All the men and women merely players
Editorial

All the men and women merely players

January 13, 2018

In the poem All the world’s a stage, William Shakespeare (1564-1616), known more as a playwright than an actor himself, used a narrative form to express his innermost emotions about how he thinks that the world is a stage and all the people living in it are mere players or characters. These characters are set to go through seven different phases in their lives. Regarded as the ‘Bard of Avon’, having written about 38 plays and other literary works including sonnets, poems and verses, he passed away at a relatively young age in 1616. If only he had lived in present times, and given his keen observation of the goings on in society, he might have felt highly gratified about his aforementioned portrayal of the world as well as the men and women therein after noting the way cinema has virtually conquered the minds of most people. The coming days are heading to witness the players of the silver screen joining the rapidly rising number of vote-seekers to create a complex social scene in the land, giving modern poets a chance to emulate the Bard.

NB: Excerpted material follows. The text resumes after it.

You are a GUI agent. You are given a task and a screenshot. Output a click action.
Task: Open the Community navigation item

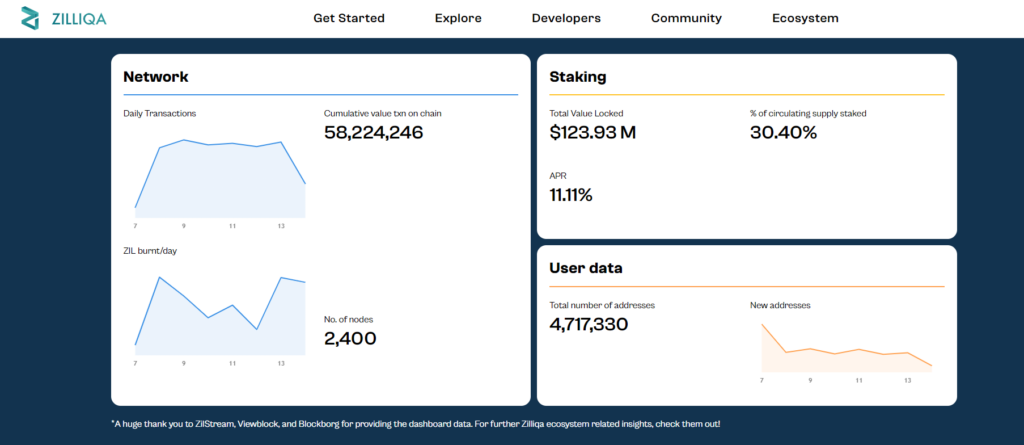686,18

One could approximately estimate the extent of cinema’s sway over the land’s people as long as they had to per force view the movies in the halls specially built for screening them. Now that films can be viewed not only on the small screen in total privacy and also on the mini-screen of smart mobile phones, even a wild guess on the number of addicts to cinema in the land can go wrong by a long shot.

The monetary value of the different outlays on producing a movie such as what the producer invests in the hope of getting attractive return, wages to all who appear on the screen, particularly the principal actors called heroes, heroines and villains, expenses on publicity to increase the outreach of cinema in advance, infrastructure cost relating to screen the movie and so on has just crossed amounts in astronomical proportions that can leave astronomers blushing. Entry of government into the world of cinema, eyeing various taxes generated totally by the enterprise has just got it into the throes of controversy, particularly because of the inconsistent verdicts of the Board of Film Certification, earlier known as Central Film Censor Board, with large amounts of money exchanged on the sly.

Once a film crosses the bar set by the government agency concerned, the litmus test for its success on many counts, including handsome return to the producer, name as well as fame to those who appear on the screen and also behind the screen, is the verdict of the connoisseurs. They are truly mere players coughing up money for their short-lived merriment.